Myanmar arrests keep pressure on "no" campaign

By Aung Hla Tun

April 20, 2008, YANGON (Reuters)
- Myanmar's junta is intensifying its campaign of intimidation against dissidents, and conducting a propaganda drive, to ensure its new constitution gets passed in a referendum next month, opposition leaders said on Sunday.

At least 60 people have been arrested in Sittwe, capital of northwest Rakhine state, since last week's traditional New Year celebrations for wearing T-shirts urging people to vote "No" in the May 10 plebiscite.

"More than 30 have been released but at least 20 are still in detention, and the arrests are still going on," Ko Thein Hlaing, a senior member of the opposition National League for Democracy (NLD) in Rakhine, told Reuters.

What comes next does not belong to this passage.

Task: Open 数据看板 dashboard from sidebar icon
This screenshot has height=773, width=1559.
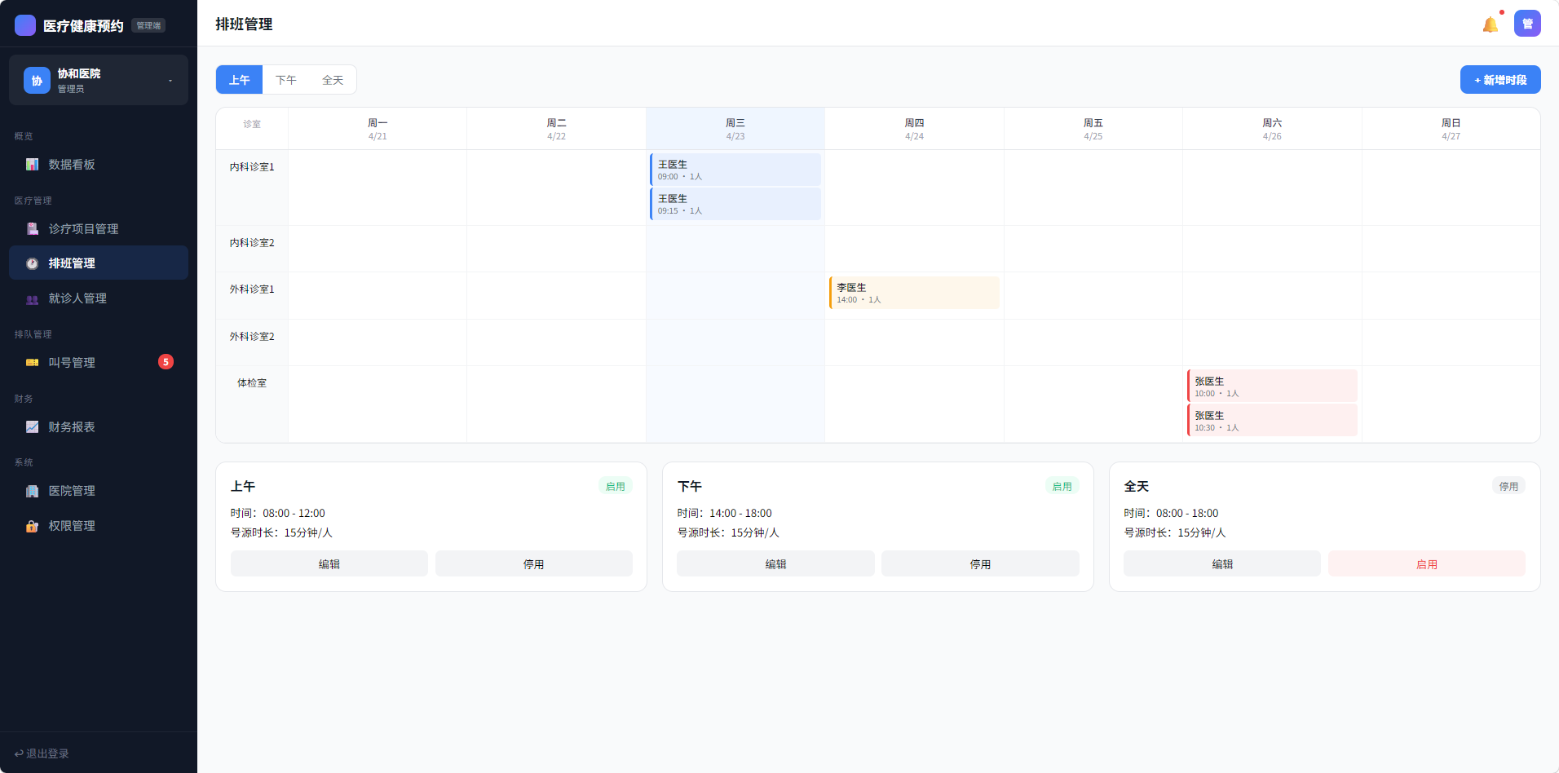Action: (33, 165)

The NLD, whose leader Nobel laureate Aung San Suu Kyi remains under house arrest, is leading the campaign to reject the constitution, which has been drafted over the last 14 years by an army-picked committee.

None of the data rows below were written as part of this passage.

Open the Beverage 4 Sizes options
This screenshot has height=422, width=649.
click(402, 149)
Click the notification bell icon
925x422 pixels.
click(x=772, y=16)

The NLD boycotted the process because of Suu Kyi's detention, and refuses to accept some of the main clauses of the charter, in particular those guaranteeing the army 25 percent of seats in parliament and the right to suspend the constitution at will.

Other underground opposition groups are also pushing for the former Burma's 53 million people to reject the charter, most notably the "88 Generation Students" who led a brutally crushed 1988 uprising against decades of military rule.

In addition to the Sittwe arrests, NLD spokesman Nyan Win said one party official had been arrested in Yangon for putting up a "No" poster, and several other party members had been beaten or assaulted for campaigning.

Perhaps mindful of 1990, when they allowed an election only to suffer a humiliating defeat -- which they then ignored -- to Suu Kyi's NLD, the generals are also pulling out all the propaganda stops to ensure the charter passes.

State-run MRTV has been broadcasting programmes and songs calling for a "Yes", while government workers and soldiers have also received orders on how to vote.

Regime-controlled newspapers have also been carrying slogans, articles, commentaries and poems urging people to vote in favour.

"To approve the State Constitution is a national duty of the entire people today," the New Light of Myanmar, the junta's official mouthpiece, blared in a front-page headline.

Inside, the paper carried a sinister commentary accusing dissidents of being "the axe-handles and mouthpiece of the colonialists".